Huntington's disease, a genetic disorder, strikes in middle age and results in physical deterioration and often in insanity.
But some of its victims accomplish a great deal before they become ill. One was Woody Guthrie, the depression-era singer and songwriter. His childhood was handicapped by poverty and by his mother's insanity (she also had Huntington's). But Guthrie wrote hundreds of songs, including the favourite "The Land is Your Land." He is also remembered for "So Long, It's Been Good to Know You" and many others.
Robert Lowell, one of the finest American poets of this century, had severe mental breakdowns during his adult life. A manic-depressive, he had to be hospitalised repeatedly. But Lowell's disability did not prevent either his poetry or his involvement with issues of war and peace.
When Russian Novelist Fyodor Dostoevsky was 15, his mother died; when he was 17 his father was murdered. Dostoevsky had epileptic attacks through most of his adult life. He was once sentenced to death for radical political activity; at the last moment the Czar communted his sentence to four years in a brual Syberian prison. Dostoevsky's novels include such classics as Crime and Punishment and the Brothers Karamazov.
Karin Murakzko wears a leg brace as a result of spina bifida.
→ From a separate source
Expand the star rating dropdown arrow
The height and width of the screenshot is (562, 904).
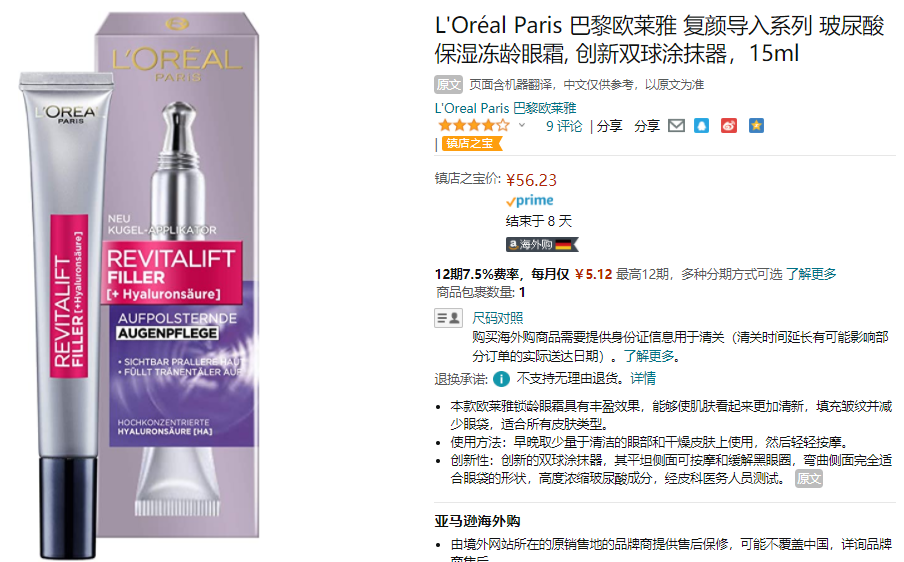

She is a doctor who practices a top speciality of medice: neurosurgery. She has called her own medical condition "a challenge not a barrier." One of her former patients was quoted by the New York Times: "I never noticed she was handicapped. All I know is that she was the best doctor and the kindest person I ever met."

Karin Murakzko
Ray Charles, the great musician, lost his vision when he was a child. Both his parents died when he was a teenager. In a state school for the blind, Charles learned to read in Braille and to memorise music. Later he taught himself music arrangement and composition. He once said that he didn't have to see in order "to play or sing the way I do. That comes from within."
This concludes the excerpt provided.